What the task asks:
For the entries below, the result should be an exact transcription of the lines from the one with "Where should I click to: Zoom" up to and including the one with "Toggle the Dividend", and only those.

*-*-*

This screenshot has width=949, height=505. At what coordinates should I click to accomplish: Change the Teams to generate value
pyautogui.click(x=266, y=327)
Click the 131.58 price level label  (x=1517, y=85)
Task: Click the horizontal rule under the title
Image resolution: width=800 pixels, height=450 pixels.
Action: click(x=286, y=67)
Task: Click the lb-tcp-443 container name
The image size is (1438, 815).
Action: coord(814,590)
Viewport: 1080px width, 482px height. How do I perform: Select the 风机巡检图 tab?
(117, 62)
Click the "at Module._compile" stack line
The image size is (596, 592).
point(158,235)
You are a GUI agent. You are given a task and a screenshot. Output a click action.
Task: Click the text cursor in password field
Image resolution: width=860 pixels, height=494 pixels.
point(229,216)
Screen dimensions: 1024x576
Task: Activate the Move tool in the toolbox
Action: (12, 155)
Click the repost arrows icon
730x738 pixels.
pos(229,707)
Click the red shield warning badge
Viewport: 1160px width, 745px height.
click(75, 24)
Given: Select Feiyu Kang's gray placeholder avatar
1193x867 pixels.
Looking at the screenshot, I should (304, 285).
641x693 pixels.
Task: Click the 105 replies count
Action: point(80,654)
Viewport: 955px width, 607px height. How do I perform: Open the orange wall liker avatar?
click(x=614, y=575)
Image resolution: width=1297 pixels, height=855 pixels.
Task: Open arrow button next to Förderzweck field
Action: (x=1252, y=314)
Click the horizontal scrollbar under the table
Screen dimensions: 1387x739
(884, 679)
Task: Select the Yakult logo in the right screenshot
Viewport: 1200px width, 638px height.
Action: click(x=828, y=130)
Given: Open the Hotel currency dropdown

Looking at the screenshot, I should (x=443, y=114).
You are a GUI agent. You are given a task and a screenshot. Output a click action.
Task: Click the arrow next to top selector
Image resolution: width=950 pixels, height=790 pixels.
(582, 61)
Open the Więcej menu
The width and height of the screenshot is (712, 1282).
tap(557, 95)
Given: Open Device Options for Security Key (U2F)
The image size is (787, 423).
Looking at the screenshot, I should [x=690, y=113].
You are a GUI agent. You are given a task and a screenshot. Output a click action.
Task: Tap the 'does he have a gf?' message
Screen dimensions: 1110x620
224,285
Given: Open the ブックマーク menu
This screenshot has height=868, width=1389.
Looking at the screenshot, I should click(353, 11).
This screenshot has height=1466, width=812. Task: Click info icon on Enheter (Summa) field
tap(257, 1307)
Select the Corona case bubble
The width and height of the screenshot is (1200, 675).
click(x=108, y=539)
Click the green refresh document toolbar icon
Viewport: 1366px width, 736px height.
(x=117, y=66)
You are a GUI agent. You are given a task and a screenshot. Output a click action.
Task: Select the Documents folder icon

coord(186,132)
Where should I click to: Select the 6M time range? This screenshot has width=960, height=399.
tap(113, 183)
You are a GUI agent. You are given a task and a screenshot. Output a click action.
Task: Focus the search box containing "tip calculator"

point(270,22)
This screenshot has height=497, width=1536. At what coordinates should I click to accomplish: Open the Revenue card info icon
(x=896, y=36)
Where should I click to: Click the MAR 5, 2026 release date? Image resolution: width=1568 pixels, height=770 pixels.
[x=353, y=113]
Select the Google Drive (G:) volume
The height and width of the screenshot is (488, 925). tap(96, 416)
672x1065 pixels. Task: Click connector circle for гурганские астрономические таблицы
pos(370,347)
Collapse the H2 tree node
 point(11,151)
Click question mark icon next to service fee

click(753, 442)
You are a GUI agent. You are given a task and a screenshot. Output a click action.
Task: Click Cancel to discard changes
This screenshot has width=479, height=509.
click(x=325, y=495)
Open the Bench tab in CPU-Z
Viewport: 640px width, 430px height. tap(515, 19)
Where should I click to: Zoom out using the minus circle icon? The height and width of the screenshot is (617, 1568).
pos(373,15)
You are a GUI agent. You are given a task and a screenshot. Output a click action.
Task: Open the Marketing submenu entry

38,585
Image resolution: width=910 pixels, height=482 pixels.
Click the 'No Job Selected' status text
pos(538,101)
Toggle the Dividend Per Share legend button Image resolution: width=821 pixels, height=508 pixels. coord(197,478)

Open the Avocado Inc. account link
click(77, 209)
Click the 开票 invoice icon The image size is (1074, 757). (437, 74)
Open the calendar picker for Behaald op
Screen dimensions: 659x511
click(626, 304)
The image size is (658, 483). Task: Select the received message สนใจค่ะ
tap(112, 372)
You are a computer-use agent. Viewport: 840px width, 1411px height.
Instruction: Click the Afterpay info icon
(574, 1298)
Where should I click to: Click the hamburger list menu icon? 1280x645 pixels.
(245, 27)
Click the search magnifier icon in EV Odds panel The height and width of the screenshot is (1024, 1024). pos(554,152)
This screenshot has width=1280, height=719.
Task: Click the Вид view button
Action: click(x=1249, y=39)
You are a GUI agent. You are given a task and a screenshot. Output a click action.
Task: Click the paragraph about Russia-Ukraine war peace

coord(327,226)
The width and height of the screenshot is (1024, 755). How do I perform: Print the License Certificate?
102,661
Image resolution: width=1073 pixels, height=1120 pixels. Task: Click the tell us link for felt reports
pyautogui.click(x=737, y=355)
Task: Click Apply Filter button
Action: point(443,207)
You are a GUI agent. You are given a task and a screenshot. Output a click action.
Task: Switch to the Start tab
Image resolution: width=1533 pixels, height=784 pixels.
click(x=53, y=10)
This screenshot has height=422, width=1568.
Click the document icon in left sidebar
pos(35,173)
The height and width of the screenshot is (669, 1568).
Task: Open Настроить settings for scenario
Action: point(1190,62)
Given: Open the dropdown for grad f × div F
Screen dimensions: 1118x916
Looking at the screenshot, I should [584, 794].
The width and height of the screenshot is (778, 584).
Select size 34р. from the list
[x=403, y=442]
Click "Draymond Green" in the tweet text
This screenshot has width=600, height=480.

*-*-*

Exercise solution:
Where should I click to: Zoom out using the minus circle icon? The height and width of the screenshot is (617, 1568).
pos(373,15)
You are a GUI agent. You are given a task and a screenshot. Output a click action.
Task: Open the Marketing submenu entry

38,585
Image resolution: width=910 pixels, height=482 pixels.
Click the 'No Job Selected' status text
pos(538,101)
Toggle the Dividend Per Share legend button Image resolution: width=821 pixels, height=508 pixels. coord(197,478)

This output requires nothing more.